SAN BENEDETTO DEL TRONTO – E’ ufficiale: il Premio Bizzarri ha dato il via oggi, venerdì 10 ottobre, alla rassegna del documentario e ai workshop dell’Accademia.
I trenta corsisti, provenienti da tutta Italia, che da gennaio saranno allievi della Fondazione, inizieranno alle 17, in Palazzina Azzurra, un percorso introduttivo alle tematiche previste per il nuovo anno, quando la scuola del documentario sarà attiva. Venti gli allievi effettivi, che seguiranno i laboratori tecnici secondo il metodo Varan (scuola di cinema riconosciuta a livello internazionale) e 10 gli uditori che si dedicheranno solo alla parte teorica.
I workshop saranno tenuti dai due direttori artistici Massimo Consorti e Fabrizio Pesiri, che illustreranno “L’etica e l’estetica di un’Accademia del documentario intitolata a Libero Bizzarri”. Alle 18, il seminario di Luigi Di Gianni: “Storia internazionale del documentario”.
Si dà il via anche alla sezione giovanile in concorso “Il nostro tempo è ora”, dalle 15,30 alle 19, alla sala Kursaal di Grottammare. A seguire un’anteprima sull’Africa con la proiezione del trailer dell’opera corale coprodotta dalla Fondazione Bizzarri e Image et Vie, “Chantier Dakar”.
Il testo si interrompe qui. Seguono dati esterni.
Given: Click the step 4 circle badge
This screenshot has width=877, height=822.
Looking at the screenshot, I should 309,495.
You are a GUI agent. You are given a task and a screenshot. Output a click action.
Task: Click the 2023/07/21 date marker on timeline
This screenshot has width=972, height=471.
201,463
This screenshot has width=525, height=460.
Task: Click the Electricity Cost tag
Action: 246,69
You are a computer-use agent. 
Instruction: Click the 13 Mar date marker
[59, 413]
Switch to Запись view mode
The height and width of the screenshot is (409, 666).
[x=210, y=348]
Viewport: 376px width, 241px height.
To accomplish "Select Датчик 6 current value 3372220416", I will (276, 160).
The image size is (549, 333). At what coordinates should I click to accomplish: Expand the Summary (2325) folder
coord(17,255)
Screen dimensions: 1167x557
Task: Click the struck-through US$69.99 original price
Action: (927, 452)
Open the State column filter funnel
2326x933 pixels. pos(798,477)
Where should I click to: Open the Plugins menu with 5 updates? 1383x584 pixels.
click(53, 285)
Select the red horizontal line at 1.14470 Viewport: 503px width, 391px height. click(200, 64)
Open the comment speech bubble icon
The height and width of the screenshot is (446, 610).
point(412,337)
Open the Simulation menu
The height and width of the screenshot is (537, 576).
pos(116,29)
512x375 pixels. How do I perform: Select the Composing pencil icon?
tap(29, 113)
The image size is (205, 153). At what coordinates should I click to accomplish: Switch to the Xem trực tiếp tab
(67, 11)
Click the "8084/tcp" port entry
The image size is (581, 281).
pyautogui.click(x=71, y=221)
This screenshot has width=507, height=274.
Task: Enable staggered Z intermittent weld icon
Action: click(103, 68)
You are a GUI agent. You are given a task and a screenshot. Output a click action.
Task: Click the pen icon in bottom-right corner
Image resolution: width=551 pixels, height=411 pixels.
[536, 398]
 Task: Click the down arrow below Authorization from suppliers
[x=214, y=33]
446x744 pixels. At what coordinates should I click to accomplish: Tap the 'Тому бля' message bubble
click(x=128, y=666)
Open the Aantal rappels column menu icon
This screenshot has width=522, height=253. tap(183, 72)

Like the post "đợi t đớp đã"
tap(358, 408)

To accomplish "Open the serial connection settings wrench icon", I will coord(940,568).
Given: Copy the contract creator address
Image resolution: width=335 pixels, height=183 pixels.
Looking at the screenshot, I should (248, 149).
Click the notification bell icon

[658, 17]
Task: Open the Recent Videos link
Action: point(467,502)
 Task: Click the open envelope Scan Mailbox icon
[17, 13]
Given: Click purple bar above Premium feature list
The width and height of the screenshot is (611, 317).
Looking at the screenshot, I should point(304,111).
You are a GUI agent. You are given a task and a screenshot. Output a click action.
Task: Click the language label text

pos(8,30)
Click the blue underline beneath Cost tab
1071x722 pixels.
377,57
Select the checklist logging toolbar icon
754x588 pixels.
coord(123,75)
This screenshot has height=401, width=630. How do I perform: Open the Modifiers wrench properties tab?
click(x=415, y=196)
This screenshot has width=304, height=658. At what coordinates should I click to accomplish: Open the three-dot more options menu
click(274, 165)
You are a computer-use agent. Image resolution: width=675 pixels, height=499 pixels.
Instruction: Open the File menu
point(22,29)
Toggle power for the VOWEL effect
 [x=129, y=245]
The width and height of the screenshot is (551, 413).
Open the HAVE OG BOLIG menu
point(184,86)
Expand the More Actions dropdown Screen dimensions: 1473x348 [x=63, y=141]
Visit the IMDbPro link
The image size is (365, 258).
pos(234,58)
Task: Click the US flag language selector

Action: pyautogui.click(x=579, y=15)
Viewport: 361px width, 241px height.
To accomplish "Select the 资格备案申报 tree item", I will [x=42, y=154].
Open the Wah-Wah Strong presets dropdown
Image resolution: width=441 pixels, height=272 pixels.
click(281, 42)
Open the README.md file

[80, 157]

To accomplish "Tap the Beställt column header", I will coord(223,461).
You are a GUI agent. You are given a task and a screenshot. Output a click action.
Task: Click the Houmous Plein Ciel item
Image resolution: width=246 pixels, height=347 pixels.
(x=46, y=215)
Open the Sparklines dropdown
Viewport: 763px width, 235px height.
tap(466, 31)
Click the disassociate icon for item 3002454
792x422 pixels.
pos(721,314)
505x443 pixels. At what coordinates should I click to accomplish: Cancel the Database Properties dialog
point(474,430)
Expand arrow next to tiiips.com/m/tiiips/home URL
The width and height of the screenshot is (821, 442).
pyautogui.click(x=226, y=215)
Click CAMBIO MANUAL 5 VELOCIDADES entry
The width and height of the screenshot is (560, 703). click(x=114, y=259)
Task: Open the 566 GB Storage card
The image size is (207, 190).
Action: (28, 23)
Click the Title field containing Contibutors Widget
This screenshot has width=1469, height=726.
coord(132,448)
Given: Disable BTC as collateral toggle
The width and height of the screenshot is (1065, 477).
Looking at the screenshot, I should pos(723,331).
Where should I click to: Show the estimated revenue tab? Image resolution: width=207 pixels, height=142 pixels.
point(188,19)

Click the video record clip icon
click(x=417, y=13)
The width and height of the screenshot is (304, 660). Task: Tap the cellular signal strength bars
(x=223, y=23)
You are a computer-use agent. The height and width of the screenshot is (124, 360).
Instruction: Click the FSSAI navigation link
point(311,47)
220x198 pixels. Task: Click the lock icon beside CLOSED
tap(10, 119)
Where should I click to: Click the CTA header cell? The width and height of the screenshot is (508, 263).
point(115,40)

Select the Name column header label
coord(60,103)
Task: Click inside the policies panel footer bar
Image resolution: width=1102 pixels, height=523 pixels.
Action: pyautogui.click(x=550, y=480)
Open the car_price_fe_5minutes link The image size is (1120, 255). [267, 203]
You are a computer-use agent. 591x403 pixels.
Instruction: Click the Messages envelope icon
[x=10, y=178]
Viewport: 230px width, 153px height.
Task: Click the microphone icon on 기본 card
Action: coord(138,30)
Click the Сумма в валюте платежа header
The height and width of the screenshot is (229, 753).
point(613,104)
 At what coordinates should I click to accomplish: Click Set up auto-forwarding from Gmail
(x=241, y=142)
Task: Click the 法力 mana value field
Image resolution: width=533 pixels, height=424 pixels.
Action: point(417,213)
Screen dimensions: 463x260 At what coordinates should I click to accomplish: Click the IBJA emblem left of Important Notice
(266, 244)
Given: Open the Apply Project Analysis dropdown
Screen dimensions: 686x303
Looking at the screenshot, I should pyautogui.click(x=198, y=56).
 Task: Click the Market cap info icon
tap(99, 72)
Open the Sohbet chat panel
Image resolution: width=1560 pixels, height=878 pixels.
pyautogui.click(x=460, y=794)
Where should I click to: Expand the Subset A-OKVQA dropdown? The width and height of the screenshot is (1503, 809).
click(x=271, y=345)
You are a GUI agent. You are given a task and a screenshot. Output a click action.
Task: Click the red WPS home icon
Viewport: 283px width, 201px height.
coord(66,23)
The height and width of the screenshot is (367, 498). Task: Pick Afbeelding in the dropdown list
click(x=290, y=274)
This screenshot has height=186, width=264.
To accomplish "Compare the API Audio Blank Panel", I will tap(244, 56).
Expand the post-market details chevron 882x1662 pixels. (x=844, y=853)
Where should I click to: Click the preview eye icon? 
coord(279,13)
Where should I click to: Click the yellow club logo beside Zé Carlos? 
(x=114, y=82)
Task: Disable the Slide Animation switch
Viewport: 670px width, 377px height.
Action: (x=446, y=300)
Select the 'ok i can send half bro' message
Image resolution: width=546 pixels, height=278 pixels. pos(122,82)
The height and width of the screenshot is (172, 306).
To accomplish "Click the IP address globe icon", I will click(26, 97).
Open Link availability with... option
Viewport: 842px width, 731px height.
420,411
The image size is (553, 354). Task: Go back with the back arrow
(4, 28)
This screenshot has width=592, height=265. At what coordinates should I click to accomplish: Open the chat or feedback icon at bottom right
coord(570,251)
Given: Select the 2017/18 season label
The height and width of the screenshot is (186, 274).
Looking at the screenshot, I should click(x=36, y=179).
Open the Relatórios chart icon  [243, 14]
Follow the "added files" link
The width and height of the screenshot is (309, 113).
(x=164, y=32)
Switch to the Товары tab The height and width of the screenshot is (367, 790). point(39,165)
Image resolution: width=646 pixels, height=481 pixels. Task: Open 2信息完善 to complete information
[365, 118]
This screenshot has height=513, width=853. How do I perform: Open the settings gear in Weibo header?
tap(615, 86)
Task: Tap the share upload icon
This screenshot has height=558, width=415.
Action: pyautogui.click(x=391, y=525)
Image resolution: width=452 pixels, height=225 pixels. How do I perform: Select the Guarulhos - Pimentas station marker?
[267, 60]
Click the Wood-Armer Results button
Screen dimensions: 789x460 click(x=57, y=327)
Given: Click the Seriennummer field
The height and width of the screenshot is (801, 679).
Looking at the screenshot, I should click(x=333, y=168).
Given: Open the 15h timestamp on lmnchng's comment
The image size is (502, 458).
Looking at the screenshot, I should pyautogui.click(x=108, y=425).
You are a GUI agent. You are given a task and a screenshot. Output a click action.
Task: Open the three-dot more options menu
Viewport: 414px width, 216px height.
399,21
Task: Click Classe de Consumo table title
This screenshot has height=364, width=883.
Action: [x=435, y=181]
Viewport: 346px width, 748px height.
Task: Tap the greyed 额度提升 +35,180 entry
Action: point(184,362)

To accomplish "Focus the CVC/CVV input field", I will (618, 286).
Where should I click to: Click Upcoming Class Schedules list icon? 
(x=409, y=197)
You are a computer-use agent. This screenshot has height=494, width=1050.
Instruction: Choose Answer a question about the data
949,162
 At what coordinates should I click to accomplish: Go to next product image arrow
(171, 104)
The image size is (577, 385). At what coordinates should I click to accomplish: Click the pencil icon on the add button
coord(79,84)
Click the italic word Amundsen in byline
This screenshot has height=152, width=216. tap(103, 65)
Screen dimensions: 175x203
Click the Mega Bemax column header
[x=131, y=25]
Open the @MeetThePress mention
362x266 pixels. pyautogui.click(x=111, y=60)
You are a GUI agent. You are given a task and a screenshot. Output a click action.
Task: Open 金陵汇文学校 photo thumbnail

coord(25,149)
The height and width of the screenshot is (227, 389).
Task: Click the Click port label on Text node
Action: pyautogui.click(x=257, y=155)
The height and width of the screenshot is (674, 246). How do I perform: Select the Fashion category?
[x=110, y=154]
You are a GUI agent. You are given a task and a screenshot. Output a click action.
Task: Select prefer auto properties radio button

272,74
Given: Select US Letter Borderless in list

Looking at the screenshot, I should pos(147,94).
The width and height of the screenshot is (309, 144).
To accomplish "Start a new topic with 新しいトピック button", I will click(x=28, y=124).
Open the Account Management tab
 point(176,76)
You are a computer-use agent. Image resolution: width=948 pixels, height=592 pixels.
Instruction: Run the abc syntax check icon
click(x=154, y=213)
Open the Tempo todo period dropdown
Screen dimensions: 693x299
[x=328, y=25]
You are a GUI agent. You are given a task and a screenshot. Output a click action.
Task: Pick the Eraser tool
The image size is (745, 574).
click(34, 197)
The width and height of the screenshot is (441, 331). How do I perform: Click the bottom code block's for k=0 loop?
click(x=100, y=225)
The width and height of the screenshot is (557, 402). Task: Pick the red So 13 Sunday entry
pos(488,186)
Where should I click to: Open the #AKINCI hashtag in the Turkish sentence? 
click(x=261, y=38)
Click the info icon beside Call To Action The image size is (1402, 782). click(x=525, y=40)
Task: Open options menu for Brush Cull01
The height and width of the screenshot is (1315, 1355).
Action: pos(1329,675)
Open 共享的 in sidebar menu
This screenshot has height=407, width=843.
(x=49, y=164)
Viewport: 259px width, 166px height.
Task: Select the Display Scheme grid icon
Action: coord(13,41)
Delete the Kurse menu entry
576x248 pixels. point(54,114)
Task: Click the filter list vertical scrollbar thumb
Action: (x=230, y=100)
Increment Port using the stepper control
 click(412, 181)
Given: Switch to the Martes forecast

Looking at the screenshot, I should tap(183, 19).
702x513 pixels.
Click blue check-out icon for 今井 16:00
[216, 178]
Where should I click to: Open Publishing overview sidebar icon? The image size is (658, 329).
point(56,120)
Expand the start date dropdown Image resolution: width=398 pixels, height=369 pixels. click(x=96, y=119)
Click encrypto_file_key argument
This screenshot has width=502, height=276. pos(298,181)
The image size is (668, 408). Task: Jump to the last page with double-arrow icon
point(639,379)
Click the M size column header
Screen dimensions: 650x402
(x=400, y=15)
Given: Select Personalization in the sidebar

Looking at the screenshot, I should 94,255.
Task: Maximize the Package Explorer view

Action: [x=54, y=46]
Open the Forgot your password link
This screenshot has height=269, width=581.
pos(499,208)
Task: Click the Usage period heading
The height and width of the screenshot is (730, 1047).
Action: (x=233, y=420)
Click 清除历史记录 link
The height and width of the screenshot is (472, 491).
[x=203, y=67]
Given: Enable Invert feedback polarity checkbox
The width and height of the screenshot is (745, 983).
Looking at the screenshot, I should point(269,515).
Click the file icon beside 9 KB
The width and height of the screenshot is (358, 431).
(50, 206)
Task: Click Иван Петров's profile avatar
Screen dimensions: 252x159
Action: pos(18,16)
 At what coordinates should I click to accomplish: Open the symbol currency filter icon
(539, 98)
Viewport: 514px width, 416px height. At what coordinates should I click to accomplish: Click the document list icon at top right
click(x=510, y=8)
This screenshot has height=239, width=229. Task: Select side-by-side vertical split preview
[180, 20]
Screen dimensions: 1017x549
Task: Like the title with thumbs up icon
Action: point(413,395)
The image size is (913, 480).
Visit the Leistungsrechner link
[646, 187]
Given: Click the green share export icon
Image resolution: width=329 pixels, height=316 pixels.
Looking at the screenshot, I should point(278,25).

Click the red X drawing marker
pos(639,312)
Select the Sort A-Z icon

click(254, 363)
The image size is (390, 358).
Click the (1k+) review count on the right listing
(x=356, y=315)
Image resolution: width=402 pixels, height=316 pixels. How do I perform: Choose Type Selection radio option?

Giornata ricca di appuntamenti importanti sabato 11. Al Kursaal, alle 19, “L’impazienza di Paz”, una serata dedicata al fumettista di San Benedetto, Andrea Pazienza. L’artista nella sua città natale, con il racconto dello zio Mario Di Cretico: «Abbiamo voluto dare un taglio diverso a questo omaggio, prendendo in considerazione aneddoti legati alla giovinezza di Pazienza», ha spiegato Massimo Consorti.
All’Auditorium di San Benedetto, appuntamento, alle 17,30, con Italo Moscati che presenta il suo libro dedicato ad Anna Magnani e proiezione della pellicola di Elfriede Gaeng “Ciao Anna”.
Alla Palazzina Azzurra, seconda giornata di workshop, con “Le vie del documentario”: alle 15 si parlerà di “giornalismo d’inchiesta” a cura di Beppe Cremagnani.